Bob Steenson, bsteenson@charlescitypress.com
Now in its 19th year, the Charles City Youth Theater has introduced hundreds of youngsters to the joys of the stage.
“Sometimes, when they try out for high school plays, they’ll cite the Youth Theater in their credits,” laughed Robin Krueger, one of two retired teachers who have been running the program for the past 17 seasons.
Krueger and Linda Hughes have been shepherding young talent through a number of short plays each summer. They are currently offered for two groups each year, one for younger and one for older students. Applications are passed out in the schools before the school year is over.
Each acting troupe takes a week to learn lines, practice stagecraft then put on a performance at the Charles Theater, usually before a crowd of doting parents and other friends and family.
Royalty-free, age-appropriate plays are selected based on the number of kids who apply for each age group, Krueger said. “They were basically written for schools. Everybody has a line, and if I have to write a line I write a line.”
“It’s pretty low budget,” Hughes said. “They come in on Monday and get their scripts and by Friday they’re ready to put on a show.”
This year the third-through-fifth-grade actors performed “Country Store Cat.” The sixth-through-ninth-grade group performed “Hillbilly Blues.”
The program started in 2001 when two other retired teachers, Virginia Tietz and Georgie Miller, applied for and received a grant that paid for stage professionals to help put on a drama camp. It was so popular that people wanted it to continue when the grant ended, and that’s when Krueger and Hughes took over.

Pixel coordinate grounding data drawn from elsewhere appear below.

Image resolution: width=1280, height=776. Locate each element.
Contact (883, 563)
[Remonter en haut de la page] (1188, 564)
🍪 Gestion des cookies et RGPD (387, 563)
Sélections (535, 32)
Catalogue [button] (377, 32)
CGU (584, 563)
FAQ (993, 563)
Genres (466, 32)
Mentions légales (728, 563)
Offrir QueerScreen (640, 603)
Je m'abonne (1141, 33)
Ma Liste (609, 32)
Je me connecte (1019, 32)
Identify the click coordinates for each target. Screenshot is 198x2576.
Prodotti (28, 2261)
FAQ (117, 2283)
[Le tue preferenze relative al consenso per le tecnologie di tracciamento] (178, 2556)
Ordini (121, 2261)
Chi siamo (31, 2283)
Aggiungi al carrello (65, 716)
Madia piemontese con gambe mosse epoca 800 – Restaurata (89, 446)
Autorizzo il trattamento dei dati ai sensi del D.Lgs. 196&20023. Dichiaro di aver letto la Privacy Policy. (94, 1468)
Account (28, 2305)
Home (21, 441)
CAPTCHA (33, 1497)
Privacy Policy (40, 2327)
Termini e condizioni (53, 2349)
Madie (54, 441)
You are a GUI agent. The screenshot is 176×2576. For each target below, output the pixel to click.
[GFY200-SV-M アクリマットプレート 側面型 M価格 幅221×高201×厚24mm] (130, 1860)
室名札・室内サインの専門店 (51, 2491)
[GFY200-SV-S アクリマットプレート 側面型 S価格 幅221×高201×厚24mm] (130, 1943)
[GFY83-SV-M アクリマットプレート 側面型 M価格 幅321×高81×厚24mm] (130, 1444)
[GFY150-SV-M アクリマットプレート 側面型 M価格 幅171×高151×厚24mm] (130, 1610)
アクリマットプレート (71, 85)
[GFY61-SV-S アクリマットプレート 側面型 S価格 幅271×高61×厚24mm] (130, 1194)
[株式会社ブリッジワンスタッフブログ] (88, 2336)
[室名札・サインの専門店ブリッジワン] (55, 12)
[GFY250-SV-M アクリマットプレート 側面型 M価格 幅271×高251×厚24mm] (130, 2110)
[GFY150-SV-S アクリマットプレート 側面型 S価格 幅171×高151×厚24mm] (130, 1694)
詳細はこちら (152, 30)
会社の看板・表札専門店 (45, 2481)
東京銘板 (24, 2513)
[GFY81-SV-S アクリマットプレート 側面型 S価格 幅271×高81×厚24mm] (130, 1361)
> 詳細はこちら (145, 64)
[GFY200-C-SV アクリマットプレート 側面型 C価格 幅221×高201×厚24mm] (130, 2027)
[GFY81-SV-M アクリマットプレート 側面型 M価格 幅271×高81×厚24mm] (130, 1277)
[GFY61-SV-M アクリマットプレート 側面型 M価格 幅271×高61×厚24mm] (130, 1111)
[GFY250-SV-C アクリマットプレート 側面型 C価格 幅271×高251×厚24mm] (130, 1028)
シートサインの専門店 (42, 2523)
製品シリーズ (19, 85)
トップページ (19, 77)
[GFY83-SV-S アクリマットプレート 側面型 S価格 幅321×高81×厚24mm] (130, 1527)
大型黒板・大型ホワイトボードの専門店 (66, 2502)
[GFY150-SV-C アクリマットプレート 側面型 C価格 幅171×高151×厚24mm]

Many of the child actors start at the youngest age eligible and continue each year until they no longer qualify, Krueger said. And then some want to come back to help out.
McKenna Oleson and Mariah McKenzie helped out this summer as assistants.
“I’ve been calling them my student interns,” Krueger said.
“I always say this is the best-kept secret summer school there is,” Hughes said. “They read, they have to memorize, they have to learn how to work with others.
“That’s the main thing,” she said. “They have to work as a team and collaborate to put this on, and I think it’s just really good for kids to do that.”